PAGE_COPY/READ_ONLY (read only, used by copy-on-write)

PAGE_KERNEL (accessibe only by kernel)

Page Table Functions

mk_pte(), Pte_clear(), set_pte()

pte_mkclean(), pte_mkdirty(), pt_mkread(), ….

pte_none() (checks whether entry is set)

pte_page() (returns the address of page)

pte_dirty(), pte_present(), pte_young(), pte_read(), pte_write()

Traditional mmap()

int do_mmap(struct file *, unsigned long addr, unsigned long len, unsigned long prot, unsigned long flags, unsigned long off);

It creates a new memory region

Also creates the required PTEs

Sets the PTEs to fault later

The handler (nopage) will either copy-on-write if anonymous mapping, or will bring in the required page of the file.

How is brk() implemented?

Checks whether to allocate (deny if not enough physical memory, exceeds its VA limits, or crosses stack).
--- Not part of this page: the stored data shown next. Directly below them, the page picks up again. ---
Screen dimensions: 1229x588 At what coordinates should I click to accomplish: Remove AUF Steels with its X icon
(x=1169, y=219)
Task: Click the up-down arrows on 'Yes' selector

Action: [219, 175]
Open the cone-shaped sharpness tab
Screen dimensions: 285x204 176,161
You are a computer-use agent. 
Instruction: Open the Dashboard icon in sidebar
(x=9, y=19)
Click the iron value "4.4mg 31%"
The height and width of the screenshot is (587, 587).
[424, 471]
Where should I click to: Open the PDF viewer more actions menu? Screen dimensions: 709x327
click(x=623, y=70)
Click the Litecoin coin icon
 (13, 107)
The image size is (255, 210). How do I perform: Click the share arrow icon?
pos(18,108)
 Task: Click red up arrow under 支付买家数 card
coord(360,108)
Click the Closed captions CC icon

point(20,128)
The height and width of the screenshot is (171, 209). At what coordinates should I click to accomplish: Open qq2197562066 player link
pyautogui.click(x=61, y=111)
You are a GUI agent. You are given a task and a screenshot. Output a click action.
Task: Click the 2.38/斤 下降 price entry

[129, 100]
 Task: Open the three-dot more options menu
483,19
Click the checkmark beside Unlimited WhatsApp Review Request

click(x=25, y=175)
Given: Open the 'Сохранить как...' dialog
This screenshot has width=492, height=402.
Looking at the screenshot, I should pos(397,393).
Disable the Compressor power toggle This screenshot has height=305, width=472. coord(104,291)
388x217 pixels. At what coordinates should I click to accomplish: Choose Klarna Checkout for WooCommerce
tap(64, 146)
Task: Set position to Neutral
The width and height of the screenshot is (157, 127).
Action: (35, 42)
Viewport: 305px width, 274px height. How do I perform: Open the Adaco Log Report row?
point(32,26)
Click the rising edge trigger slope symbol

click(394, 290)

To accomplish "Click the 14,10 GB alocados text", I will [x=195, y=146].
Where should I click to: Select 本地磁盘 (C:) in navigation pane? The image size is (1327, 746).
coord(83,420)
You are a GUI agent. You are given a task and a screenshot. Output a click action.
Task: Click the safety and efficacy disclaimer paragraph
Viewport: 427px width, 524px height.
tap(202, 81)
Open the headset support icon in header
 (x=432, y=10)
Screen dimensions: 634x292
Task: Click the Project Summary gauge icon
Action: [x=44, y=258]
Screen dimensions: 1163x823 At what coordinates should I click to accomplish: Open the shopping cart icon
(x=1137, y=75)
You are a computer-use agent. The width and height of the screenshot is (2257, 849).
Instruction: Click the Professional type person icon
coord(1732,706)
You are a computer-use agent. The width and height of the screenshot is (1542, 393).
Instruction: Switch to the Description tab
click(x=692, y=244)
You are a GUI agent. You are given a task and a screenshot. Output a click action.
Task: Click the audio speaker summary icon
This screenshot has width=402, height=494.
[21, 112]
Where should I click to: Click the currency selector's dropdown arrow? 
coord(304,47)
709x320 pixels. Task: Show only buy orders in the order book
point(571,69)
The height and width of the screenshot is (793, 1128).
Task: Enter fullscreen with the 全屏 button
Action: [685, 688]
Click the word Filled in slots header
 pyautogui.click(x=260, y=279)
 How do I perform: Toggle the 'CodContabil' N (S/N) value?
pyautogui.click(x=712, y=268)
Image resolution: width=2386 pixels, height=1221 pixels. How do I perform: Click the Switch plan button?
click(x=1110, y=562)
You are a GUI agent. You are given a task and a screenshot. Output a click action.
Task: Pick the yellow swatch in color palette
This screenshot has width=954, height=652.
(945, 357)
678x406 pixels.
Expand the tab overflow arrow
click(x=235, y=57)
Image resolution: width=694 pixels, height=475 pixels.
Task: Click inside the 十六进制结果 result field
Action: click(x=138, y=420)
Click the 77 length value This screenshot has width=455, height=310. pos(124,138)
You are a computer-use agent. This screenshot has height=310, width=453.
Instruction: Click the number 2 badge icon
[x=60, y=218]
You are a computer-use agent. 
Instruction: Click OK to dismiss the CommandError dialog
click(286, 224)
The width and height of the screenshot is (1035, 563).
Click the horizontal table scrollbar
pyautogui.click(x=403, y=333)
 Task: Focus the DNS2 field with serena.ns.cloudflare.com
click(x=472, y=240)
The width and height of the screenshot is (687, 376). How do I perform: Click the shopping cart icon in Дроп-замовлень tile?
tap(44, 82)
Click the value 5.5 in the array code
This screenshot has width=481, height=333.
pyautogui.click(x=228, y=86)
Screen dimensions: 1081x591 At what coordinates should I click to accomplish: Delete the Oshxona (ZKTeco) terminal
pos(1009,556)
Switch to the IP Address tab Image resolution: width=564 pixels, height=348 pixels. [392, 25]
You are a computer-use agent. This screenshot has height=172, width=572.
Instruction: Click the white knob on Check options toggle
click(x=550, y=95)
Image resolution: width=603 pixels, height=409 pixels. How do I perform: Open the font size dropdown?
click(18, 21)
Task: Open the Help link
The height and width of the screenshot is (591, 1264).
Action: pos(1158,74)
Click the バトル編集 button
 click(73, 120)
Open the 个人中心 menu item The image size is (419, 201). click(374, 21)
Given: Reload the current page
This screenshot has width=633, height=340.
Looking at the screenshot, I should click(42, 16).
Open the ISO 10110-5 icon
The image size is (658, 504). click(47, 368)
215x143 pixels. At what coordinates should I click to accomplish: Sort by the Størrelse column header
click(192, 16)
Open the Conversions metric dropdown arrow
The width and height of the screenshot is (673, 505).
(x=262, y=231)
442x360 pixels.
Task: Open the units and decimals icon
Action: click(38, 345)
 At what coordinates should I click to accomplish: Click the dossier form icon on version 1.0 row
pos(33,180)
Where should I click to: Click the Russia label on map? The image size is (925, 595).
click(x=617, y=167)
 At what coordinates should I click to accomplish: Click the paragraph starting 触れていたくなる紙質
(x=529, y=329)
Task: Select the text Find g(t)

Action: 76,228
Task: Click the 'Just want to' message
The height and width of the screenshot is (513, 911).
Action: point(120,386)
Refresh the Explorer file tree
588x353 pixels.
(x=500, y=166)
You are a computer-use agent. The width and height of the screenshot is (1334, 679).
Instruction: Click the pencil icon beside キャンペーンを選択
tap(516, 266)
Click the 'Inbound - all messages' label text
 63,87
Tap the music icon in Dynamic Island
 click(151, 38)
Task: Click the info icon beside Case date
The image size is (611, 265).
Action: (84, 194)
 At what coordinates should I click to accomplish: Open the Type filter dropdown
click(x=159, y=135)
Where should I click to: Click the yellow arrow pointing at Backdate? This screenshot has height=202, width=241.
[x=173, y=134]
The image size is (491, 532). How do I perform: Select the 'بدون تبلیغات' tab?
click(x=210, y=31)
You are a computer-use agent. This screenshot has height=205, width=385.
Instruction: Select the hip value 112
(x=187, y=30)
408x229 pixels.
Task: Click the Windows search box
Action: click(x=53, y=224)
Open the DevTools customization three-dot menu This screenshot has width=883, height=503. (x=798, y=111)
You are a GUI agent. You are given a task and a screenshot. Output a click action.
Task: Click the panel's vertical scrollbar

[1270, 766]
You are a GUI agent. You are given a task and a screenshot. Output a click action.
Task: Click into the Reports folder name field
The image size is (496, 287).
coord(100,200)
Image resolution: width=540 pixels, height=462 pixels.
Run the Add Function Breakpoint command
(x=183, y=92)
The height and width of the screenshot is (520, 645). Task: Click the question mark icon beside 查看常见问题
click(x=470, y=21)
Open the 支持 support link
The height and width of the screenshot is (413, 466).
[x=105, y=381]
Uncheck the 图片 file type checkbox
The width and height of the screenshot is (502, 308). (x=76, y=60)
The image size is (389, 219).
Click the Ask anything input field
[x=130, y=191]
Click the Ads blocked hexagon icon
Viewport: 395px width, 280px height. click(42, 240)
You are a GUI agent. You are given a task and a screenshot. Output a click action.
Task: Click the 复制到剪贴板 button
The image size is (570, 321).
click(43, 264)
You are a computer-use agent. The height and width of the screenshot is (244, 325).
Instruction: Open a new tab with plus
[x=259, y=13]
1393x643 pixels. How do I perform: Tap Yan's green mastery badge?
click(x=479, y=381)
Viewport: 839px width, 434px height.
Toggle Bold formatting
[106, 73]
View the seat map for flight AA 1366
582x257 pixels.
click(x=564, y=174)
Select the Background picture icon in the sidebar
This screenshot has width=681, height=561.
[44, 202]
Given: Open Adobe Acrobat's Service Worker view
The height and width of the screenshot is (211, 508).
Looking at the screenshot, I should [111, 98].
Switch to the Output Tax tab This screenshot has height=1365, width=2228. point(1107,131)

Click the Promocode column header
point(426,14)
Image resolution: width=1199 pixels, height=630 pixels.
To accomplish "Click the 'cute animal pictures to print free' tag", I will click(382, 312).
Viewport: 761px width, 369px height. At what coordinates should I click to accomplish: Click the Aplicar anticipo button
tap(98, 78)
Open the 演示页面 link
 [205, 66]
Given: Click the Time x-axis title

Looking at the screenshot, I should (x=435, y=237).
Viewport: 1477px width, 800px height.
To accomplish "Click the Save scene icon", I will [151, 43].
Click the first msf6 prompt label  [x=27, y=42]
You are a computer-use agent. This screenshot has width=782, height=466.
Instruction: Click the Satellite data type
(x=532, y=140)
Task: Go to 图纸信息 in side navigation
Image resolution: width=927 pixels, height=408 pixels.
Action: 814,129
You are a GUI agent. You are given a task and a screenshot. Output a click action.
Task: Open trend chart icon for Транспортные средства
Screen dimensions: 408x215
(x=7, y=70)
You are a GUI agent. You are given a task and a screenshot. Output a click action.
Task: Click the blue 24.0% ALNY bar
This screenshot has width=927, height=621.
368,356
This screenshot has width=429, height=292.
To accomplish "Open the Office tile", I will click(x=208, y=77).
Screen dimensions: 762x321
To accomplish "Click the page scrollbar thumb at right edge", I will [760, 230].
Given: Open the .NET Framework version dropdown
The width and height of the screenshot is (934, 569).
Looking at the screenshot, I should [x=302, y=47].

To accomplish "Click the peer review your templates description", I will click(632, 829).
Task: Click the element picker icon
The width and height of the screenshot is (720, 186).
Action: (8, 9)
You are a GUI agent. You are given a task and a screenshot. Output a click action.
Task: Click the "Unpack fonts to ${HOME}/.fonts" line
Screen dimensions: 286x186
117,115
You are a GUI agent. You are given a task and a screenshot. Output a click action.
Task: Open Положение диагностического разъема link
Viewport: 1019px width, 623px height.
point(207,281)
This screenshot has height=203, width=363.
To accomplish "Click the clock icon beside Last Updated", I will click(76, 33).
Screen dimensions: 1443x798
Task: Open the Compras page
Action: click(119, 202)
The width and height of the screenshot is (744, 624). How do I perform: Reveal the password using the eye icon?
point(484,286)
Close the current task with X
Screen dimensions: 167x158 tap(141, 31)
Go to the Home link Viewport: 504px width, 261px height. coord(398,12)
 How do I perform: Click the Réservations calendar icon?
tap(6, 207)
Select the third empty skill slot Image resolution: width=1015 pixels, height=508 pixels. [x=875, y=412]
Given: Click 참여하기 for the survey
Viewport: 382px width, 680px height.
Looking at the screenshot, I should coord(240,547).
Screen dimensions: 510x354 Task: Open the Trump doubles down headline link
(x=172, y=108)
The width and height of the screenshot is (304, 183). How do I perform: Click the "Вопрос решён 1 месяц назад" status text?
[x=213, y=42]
Then call do_mmap() for anonymous mapping between the old and the new values of brk (in process table).

Returns the new brk value.

Kernel Segment

On a sys call, CS points to the kernel segment. DS and ES are set to the kernel segment as well.

Next, FS is set to the user data segment.

Put_user() and get_user() can then access the user space if needed.

The address parameters to these functions cannot exceed 0xc0000000.

Violation of this results in a trap, together with any writes to a read-only page (creates a problem on 386, while the problem does not exist in 486/Pentium)

Hence, verify_area() is typically called before performing any such operations.

Physical and Virtual addresses are the same except for those allocated using vmalloc().

Kernel segment is shared across processes (not switched !)

Memory Allocation for Kernel Segment

Static

Memory_start = console_init(memory_start, memory_end);

Typically done for drivers to reserve areas, and for some of the other kernel components.

Dynamic

Void *kmalloc(size, priority), Void kfree (void *) // in mm/kmalloc.c

Void *vmalloc(size), void *vmfree(void *) // in mm/vmalloc.c

Kmalloc is mainly used for physically contiguous pages while vmalloc does not allocate physically contiguous pages

Memory allocated is not initialized (and is not paged out).

vmalloc()

Allocates virtually contiguous pages, but they do not need to be physically contiguous.

Uses get_free_page() to allocate the physical frames.

Once all the required physical frames are found, the virtual addresses are then created at an unused part.

The virtual address searches for unused parts on x86 begins at the next address after physical memory on an 8 MB boundary.

One (virtual) page is also left free after each allocation for cushioning.

vmalloc vs kmalloc

Contiguous vs non-contiguous physical memory

kmalloc is faster and less flexible

vmalloc involves get_free_page() and sometimes needs to block to find a free physical page

DMA requires contiguous physical memory

Paging

All kernel segment pages are locked in the memory (no swapping)

The user pages can be paged out:

Complete block device

By fixed length files in a file system

First 4096 bytes are like a bitmap indicating that space for that page is available for its paging.

At byte 4086, string "SWAP_SPACE" is stored.

Hence, max swap of 4086*8-1 = 32687 pages = 130784KB per device or file

MAX_SWAPFILES specifies the number of swap files or devices

Swap devices are more efficient than swap file.